Defence, Home Office and Justice are driving through "real reform", but others are failing, thinktank reveals
Ministry of Defence Apache Longbow helicopters. A new report shows the MoD, Home Office and Justice departments are leading government reform, but others are falling behind. Photograph: MoD/PAThe Ministry of Defence under its former secretary of state Liam Fox, the Home Office and the Ministry of Justice are the three government departments where real reform is taking place, according to a new report.
In its second annual rating of central government reform, centre-right thinktank Reform says it has applied "dispassionate" analysis to assess the impact of the government's programme to cut the public sector deficit and reform public services – and has come up with some surprises.
Neither of the two departments at the heart of the government's reform drive, the Treasury and the Cabinet Office, are judged to be carrying out "real reform". The Cabinet Office's open public services white paper and transparency agency have not succeeded in changing the culture of public service delivery, so the thinktank believes the department is "coasting" on reform, while the Treasury is judged to be going backwards, because its ringfencing of health and schools budgets has put a "handbrake" on reform and efficiency in those sectors.
The report says central government's top reformers in 2011 were Fox, Kenneth Clarke and Theresa May, while the losers are Andrew Lansley and George Osborne. Fox gains praise for his support for radical civil service reform and his policy that the private sector should jointly manage the entire defence estate, while May is "driving better performance within tighter budgets".
However, the thinktank's praisethe Ministry of Defence contrasts sharply with yesterday's National Audit Office report which criticises the department for making drastic cuts in its headcount without making planning in detail how it will operate in the future.
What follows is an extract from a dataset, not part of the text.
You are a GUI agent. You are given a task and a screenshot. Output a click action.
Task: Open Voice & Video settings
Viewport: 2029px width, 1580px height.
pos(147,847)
The report concludes that the government can deliver successful public service reform, but calls into doubt the prime minister's commitment to public service reform, and criticises his "micromanagement" of NHS waiting times, nursing standards, adoption and troubled families. The thinktank also says the government's U-turn on the NHS has overshadowed the whole public service reform agenda.
"Management of reform matters," says the report. "This is a moment of truth. It is practically impossible for governments to recover the momentum of reform once it has been lost." The report says the government should implement a full-scale review of health and education workforces, to make them more flexible, adding that the proposal to introduce regional public sector pay is a mere "baby step" towards the kind of change that is required, on the model of the Winsor review of policing. It also says the government should reform "fast and at scale".
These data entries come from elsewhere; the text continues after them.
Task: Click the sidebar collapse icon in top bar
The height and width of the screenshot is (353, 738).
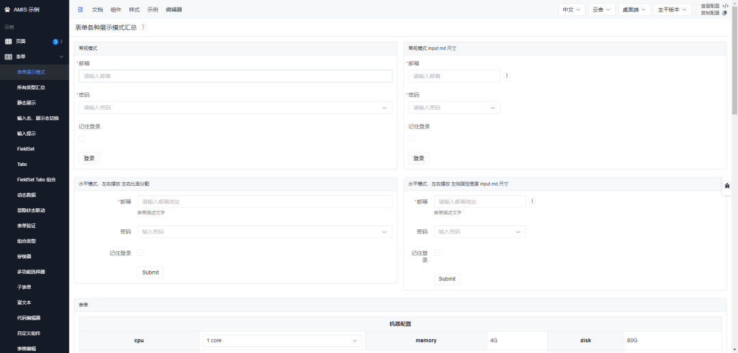Action: coord(80,10)
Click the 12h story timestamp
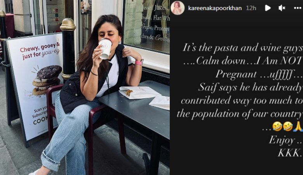This screenshot has height=175, width=303. [251, 8]
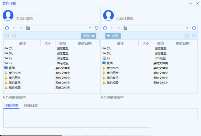Click the local panel home icon
Viewport: 201px width, 136px height.
(7, 28)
Writing for the Public Leaders Network, Tara Majumbar, a researcher at the Reform thinktank, says public service leaders across the country are using the cuts as a real catalyst for improving services. She cites West Midlands police as an example where financial pressure resulted in a programme that has "entirely changed the culture and processes of the force".
Majumbar says the prime minister David Cameron needs to recognise that there has been real change in departments that mave made the case for competition, value for money and greater accountability to users. "These departments have let public leaders make the decisions that are best for their services," she argues.